■ **Problem requirements**
Using the listing below, give the number of lines where "agent" appears, and nothing else.

■ **Material for this task**
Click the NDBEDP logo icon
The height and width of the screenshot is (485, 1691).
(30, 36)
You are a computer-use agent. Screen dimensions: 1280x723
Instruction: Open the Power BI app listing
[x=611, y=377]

* * *

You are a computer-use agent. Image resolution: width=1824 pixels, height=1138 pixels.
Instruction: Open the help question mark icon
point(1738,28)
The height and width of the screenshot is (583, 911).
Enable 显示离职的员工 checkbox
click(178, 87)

■ **Exercise answer**
2